Thursday, April 22 7:30 p.m.
World Affairs Book Club
Crossing Over

by Ruben Martinez

Order

This group meets every month to discuss a book relevant to current event(s) around the world. To date, we have examined books focusing on a variety of events in Asia, the Middle East, Africa, Latin America and Europe. This month's selection is Crossing Over by award-winning journalist Ruben Martinez. In his book Martinez puts a human face on the phenomenon of undocumented migrants and their journey north. He charts the Chávez clan's exodus from their small south-Mexican town of Cherán through the harrowing underground railroad to the tomato farms of Missouri, the strawberry fields of California, and the slaughterhouses of Wisconsin. He reveals the effects of emigration on the family members left behind and creates a powerful portrait of migrant culture, one that illustrates the conjoining of once separate lands and cultures. As always, we welcome people from all backgrounds and affiliations to participate. For more information you may email Graham Parsons at parsons402@yahoo.com or call the store at 462-4415. *Please Note Time



Monday, April 26th 7:30 p.m.
Move-On Event

MoveOn's 50 Ways to Love Your Country


Order

Move-On's 50 Ways to Love Your Country is a user-friendly "How To" guide for fixing our broken democracy. Both nuts-and-bolts practical and deeply personal, this book is political Viagra for anyone tired of feeling hopeless, helpless, and impotent in the face of our Big Money/Big Media-controlled political system." - Arianna Huffington, syndicated columnist and author of Fanatics and Fools: The Game Plan for Winning Back America



Tuesday, April 27th 7:30 p.m.
Diana Preston
Pirate of the Exquisite Mind: The Life of William Dampier

(Walker and Company)

Order

In the history of exploration, nobody has ventured further than Englishman William Dampier. Yet while the exploits of Cook, Shackleton, and a host of legendary explorers have been widely chronicled, those of perhaps the greatest are virtually invisible today. As a young man Dampier spent several years in the swashbuckling company of buccaneers in the Caribbean. At a time when surviving one voyage across the Pacific was cause for celebration, Dampier ultimately journeyed three times around the world; his best-selling books about his experiences were a sensation, influencing generations of scientists, explorers, and writers. He was the first to deduce that winds cause currents and the first to produce wind maps across the world. He introduced the concept of the "sub-species" that Darwin later built into his theory of evolution, and his description of the breadfruit was the impetus for Captain Bligh's voyage on the Bounty. Dampier reached Australia 80 years before Cook, and he later led the first formal expedition of science and discovery there. Come hear about this amazing man and his remarkable contributions.

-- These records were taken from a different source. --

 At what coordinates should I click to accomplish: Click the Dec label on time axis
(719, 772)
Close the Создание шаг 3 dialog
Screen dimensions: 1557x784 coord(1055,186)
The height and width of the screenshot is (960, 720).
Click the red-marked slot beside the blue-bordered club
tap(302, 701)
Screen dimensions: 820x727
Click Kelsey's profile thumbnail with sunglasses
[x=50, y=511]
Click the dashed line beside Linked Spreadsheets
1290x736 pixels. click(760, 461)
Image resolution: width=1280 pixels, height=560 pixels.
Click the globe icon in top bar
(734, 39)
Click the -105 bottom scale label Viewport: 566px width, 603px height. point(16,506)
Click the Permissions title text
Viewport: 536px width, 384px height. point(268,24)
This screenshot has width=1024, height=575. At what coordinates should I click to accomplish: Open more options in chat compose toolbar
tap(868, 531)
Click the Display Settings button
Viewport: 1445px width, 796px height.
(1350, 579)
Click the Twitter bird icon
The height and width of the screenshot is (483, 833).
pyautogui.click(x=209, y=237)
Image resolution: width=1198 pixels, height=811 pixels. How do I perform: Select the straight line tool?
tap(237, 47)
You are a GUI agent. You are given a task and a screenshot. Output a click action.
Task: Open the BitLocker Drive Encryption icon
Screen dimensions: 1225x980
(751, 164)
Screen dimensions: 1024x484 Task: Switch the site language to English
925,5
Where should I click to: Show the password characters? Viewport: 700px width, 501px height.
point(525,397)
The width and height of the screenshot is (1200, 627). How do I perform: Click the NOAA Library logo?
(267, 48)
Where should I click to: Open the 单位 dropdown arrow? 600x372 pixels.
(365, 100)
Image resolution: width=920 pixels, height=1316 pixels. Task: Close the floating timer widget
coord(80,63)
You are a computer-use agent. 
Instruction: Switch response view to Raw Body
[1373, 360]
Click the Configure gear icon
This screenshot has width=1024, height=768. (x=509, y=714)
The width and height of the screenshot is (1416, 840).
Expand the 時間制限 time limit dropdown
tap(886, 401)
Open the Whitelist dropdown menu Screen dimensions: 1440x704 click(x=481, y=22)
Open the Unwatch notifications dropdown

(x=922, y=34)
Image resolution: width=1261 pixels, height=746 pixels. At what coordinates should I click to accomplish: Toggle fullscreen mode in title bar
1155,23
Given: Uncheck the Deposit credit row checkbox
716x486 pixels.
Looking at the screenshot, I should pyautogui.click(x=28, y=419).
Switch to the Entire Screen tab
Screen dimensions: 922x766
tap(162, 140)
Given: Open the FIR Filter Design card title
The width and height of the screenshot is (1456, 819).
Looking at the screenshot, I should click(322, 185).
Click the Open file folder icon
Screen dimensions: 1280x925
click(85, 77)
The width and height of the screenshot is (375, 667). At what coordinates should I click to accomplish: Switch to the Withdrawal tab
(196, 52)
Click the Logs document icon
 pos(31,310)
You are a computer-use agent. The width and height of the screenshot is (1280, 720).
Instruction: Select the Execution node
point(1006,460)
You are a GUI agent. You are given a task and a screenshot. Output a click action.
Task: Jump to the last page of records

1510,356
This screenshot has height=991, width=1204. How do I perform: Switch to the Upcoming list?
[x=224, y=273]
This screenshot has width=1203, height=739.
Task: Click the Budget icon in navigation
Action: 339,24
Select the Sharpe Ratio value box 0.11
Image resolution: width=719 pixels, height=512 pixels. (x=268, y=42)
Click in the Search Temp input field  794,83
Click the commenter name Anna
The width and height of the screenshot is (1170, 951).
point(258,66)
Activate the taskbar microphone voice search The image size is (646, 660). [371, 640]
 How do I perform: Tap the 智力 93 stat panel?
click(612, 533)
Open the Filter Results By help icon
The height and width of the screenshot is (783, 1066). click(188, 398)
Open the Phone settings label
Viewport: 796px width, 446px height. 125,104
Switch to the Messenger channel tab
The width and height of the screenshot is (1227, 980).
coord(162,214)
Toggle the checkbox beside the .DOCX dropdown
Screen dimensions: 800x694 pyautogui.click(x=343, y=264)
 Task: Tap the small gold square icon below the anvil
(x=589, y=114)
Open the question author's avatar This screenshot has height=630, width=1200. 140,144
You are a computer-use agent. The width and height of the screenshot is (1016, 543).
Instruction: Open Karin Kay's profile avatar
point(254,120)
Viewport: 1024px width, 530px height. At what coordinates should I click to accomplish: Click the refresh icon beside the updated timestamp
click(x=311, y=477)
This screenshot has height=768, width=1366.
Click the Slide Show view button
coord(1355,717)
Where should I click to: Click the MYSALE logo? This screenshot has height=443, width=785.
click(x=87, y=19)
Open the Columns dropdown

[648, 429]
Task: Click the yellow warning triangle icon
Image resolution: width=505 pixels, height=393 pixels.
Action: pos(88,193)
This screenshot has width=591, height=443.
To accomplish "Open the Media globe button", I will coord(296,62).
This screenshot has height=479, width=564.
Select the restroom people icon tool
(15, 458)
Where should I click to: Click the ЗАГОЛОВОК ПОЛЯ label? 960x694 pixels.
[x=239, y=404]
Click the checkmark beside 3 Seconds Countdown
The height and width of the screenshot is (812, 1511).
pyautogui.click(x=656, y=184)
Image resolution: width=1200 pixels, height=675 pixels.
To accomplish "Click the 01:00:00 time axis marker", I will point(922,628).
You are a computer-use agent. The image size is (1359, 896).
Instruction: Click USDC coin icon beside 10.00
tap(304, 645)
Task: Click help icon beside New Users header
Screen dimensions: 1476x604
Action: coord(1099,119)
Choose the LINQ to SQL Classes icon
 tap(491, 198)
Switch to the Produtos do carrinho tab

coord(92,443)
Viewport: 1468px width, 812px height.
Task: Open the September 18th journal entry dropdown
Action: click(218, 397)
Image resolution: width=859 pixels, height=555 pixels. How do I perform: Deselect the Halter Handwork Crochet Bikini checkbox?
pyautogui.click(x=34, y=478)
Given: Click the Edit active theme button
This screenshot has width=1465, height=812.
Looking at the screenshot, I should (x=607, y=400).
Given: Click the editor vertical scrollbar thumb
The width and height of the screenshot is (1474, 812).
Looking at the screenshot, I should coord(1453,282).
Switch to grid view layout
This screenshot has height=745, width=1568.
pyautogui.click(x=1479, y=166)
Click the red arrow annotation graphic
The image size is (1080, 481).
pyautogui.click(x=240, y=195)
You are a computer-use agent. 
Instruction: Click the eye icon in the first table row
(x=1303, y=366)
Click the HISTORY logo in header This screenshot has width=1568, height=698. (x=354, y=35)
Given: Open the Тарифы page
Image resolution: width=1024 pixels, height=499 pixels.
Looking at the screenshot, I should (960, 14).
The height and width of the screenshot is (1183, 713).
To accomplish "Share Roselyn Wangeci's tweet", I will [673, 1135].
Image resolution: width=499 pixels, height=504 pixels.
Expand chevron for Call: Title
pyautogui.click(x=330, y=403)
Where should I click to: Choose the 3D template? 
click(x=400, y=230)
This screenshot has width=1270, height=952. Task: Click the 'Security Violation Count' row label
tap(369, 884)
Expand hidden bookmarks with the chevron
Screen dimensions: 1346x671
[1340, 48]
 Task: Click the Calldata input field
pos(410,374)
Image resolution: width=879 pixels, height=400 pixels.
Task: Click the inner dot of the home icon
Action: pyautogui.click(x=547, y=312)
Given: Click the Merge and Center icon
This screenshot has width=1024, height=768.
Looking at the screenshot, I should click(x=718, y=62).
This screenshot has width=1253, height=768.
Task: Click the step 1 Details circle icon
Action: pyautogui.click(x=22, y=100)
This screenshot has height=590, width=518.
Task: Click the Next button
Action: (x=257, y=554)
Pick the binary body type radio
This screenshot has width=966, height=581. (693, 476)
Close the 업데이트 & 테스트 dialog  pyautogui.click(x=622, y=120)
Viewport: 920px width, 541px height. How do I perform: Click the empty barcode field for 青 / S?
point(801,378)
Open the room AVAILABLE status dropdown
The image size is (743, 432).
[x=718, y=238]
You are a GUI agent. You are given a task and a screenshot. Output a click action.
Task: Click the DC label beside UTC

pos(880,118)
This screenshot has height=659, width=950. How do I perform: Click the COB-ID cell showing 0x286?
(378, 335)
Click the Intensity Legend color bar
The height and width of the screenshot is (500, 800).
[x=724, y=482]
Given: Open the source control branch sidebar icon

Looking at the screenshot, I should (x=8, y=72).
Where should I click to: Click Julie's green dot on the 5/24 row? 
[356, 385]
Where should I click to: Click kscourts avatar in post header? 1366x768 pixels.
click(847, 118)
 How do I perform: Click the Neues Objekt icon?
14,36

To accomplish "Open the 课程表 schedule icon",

Thursday, April 29th 7:30 p.m.
Ronn Owens
Voice of Reason: Why the Right and Left Are Wrong

(Wiley)

Order

If you watch the news or listen to the pundits, you'd think there were only two kinds of Americans: wacko fundamentalist conservatives and whiny bleeding-heart liberals. But, in fact, the vast majority of Americans fall somewhere between these polar opposites. In Ronn Owens--- the host of the number one rated talk radio show in Northern California, The Ronn Owens Program, on KGO-AM in San Francisco---this neglected majority has finally found its champion. With over 500,000 regular listeners, Owens is the only major-market radio personality who consistently beats Rush Limbaugh in the ratings. Of his new work, Senator John McCain writes, "Whether you find yourself agreeing with him much of the time or not, Ronn Owens is never dull or given to predictable knee-jerk opinions. On the contrary, you can always rely on him to be interesting and fair, and to challenge stereotypes on the right and left in pursuit of answers to problems that many others exploit to deepen the divisions in the country."